■ Task goal
For the listing below, return the line containing "This screenshot has width=744, height=337.", the line containing "Click the MaxTemp slider handle", and all lines in between, exactly as written and nothing else.

___ Dataset content

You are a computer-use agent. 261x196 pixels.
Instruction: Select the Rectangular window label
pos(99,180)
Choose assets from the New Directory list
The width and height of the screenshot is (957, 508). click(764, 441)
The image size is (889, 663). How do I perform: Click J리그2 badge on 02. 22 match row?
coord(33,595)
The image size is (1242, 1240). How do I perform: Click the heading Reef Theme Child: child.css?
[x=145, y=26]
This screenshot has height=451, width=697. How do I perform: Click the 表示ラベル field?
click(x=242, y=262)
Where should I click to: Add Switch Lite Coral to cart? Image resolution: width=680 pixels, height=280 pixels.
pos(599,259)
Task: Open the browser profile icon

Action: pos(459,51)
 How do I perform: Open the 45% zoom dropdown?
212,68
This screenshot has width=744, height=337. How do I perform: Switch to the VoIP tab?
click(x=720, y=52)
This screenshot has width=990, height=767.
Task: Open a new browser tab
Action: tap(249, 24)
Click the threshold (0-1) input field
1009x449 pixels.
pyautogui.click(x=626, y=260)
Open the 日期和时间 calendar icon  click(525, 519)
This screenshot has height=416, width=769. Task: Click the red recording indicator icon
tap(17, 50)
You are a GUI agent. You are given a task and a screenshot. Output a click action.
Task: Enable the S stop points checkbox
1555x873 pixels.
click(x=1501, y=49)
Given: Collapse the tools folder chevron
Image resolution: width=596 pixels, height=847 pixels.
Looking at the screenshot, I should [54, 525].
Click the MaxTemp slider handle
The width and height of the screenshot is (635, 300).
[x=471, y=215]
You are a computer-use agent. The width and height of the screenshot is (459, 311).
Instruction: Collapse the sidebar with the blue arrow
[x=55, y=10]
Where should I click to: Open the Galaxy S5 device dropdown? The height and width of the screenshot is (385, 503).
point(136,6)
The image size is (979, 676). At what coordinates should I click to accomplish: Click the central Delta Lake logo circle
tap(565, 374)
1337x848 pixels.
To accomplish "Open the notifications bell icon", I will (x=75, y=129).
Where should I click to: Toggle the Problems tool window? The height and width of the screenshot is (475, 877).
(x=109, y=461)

______

■ Response to the task
This screenshot has width=744, height=337. How do I perform: Switch to the VoIP tab?
click(x=720, y=52)
This screenshot has width=990, height=767.
Task: Open a new browser tab
Action: tap(249, 24)
Click the threshold (0-1) input field
1009x449 pixels.
pyautogui.click(x=626, y=260)
Open the 日期和时间 calendar icon  click(525, 519)
This screenshot has height=416, width=769. Task: Click the red recording indicator icon
tap(17, 50)
You are a GUI agent. You are given a task and a screenshot. Output a click action.
Task: Enable the S stop points checkbox
1555x873 pixels.
click(x=1501, y=49)
Given: Collapse the tools folder chevron
Image resolution: width=596 pixels, height=847 pixels.
Looking at the screenshot, I should [54, 525].
Click the MaxTemp slider handle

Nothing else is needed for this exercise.